Problem statement:
Copy out the lines below that hold the word "will".

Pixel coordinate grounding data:
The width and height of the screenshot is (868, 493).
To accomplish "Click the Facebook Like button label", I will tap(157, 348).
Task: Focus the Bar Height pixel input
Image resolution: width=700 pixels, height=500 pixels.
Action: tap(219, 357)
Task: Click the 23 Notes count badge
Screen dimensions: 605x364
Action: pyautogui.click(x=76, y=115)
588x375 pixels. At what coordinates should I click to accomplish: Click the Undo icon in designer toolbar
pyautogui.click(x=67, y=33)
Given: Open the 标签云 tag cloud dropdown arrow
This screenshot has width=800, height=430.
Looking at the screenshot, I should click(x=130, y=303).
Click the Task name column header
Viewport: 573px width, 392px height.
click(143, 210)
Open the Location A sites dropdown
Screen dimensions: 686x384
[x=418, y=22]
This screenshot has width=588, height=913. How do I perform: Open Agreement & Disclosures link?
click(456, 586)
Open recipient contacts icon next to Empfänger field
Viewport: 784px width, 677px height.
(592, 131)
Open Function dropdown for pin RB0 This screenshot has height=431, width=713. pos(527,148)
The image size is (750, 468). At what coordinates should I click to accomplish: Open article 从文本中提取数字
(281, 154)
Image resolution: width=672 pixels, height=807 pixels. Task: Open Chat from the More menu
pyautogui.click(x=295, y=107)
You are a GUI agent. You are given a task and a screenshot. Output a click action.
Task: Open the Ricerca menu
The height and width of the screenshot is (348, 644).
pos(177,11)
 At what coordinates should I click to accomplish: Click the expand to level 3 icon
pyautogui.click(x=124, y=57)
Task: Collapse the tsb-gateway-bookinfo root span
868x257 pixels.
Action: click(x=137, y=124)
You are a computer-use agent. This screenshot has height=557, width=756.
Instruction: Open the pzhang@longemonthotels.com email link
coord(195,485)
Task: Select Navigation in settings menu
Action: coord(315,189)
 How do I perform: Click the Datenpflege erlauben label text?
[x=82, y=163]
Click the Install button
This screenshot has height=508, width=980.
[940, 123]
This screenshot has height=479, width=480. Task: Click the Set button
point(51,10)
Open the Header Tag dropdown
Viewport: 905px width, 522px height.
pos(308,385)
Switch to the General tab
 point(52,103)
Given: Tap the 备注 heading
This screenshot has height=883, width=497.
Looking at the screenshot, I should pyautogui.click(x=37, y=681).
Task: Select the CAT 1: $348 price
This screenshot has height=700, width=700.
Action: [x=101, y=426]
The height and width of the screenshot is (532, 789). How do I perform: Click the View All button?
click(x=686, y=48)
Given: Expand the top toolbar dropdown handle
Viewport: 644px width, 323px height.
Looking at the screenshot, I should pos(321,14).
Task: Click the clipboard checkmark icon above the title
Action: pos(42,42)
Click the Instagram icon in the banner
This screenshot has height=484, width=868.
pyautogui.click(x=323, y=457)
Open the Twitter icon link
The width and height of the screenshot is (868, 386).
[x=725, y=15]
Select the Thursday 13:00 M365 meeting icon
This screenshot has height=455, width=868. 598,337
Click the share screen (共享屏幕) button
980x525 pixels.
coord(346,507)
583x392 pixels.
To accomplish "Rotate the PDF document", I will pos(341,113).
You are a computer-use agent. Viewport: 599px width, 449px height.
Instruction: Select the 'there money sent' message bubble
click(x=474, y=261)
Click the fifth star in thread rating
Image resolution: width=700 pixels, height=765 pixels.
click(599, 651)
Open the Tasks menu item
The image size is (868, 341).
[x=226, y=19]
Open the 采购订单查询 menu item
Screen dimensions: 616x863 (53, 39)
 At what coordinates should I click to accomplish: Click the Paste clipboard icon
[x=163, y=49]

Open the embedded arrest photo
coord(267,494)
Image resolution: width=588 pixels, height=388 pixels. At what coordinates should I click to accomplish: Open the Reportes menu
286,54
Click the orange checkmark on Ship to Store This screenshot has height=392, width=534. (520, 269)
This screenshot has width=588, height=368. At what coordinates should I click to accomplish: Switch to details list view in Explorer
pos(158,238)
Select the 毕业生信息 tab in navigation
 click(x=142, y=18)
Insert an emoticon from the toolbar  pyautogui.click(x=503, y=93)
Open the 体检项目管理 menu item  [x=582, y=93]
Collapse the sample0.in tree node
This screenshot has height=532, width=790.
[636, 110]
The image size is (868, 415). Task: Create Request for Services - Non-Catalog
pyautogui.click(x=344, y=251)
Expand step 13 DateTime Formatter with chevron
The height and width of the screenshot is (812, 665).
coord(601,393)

Final answer:
To accomplish "Click the Facebook Like button label", I will tap(157, 348).
To accomplish "Rotate the PDF document", I will pos(341,113).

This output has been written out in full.